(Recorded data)

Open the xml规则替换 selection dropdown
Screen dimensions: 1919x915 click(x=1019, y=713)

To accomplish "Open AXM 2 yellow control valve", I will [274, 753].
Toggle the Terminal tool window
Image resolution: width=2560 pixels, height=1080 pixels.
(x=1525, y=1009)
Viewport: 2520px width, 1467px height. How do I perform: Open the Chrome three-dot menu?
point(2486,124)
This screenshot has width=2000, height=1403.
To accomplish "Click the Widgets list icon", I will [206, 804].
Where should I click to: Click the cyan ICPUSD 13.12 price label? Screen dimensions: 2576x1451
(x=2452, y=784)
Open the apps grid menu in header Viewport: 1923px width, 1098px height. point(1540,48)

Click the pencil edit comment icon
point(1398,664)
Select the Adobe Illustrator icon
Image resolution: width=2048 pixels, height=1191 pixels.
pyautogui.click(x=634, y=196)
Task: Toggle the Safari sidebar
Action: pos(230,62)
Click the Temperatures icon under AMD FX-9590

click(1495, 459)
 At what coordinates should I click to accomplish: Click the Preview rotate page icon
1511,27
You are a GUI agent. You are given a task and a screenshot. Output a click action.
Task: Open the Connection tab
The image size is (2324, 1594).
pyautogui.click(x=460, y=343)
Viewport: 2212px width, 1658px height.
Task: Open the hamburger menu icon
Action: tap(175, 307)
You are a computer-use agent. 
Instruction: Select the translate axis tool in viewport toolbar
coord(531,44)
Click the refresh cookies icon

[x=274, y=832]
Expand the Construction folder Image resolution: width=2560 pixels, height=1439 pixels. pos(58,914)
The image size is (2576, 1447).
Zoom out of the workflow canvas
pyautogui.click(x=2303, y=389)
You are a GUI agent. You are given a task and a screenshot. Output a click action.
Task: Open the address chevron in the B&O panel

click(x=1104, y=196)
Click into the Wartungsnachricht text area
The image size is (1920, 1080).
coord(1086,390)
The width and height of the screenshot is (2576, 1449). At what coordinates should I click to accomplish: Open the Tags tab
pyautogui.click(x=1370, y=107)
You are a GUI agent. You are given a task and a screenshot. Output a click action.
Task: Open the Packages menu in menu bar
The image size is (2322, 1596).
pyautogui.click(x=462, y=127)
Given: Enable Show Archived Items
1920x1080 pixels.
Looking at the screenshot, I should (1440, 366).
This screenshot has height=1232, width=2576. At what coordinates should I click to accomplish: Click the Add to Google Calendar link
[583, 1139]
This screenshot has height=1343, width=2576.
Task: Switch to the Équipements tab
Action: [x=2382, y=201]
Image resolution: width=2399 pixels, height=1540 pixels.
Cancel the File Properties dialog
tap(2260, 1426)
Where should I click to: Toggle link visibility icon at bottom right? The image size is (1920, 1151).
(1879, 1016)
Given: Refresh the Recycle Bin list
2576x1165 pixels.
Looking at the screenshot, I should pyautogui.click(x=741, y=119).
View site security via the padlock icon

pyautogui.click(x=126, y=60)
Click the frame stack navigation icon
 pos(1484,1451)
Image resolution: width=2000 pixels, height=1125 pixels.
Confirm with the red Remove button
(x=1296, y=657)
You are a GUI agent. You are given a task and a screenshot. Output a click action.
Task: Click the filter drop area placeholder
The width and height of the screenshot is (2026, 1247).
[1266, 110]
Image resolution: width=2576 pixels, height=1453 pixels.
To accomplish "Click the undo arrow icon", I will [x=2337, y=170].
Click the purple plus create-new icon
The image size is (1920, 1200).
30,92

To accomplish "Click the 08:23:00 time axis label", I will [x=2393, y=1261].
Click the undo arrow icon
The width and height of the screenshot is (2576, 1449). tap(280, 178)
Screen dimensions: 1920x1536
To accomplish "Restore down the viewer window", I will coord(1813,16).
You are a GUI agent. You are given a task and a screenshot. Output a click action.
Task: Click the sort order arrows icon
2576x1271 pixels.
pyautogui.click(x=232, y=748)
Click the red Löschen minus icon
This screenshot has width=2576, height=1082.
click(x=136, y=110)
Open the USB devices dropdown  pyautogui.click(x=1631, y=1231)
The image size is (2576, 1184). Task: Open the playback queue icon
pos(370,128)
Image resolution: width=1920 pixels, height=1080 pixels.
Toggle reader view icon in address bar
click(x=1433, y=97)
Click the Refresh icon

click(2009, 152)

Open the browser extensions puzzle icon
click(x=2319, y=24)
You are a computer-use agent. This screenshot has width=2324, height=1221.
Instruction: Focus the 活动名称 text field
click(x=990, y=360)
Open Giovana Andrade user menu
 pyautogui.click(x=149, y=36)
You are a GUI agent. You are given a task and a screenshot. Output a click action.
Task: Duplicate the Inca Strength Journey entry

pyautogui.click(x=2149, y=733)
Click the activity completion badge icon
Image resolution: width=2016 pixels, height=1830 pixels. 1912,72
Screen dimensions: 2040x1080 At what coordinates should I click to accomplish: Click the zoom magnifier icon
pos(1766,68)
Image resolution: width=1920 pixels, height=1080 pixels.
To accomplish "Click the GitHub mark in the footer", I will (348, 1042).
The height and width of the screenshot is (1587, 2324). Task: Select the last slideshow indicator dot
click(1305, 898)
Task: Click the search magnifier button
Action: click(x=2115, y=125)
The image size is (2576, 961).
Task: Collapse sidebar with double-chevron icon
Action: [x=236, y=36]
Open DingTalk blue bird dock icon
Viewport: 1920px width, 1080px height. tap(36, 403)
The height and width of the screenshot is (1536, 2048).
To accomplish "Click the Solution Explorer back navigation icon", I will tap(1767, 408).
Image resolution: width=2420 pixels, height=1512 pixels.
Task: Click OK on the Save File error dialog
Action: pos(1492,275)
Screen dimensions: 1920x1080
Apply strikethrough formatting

Exercise goal. The lines to copy are those above that contain the string "window".

Expected answer.
Toggle the Terminal tool window
To accomplish "Restore down the viewer window", I will coord(1813,16).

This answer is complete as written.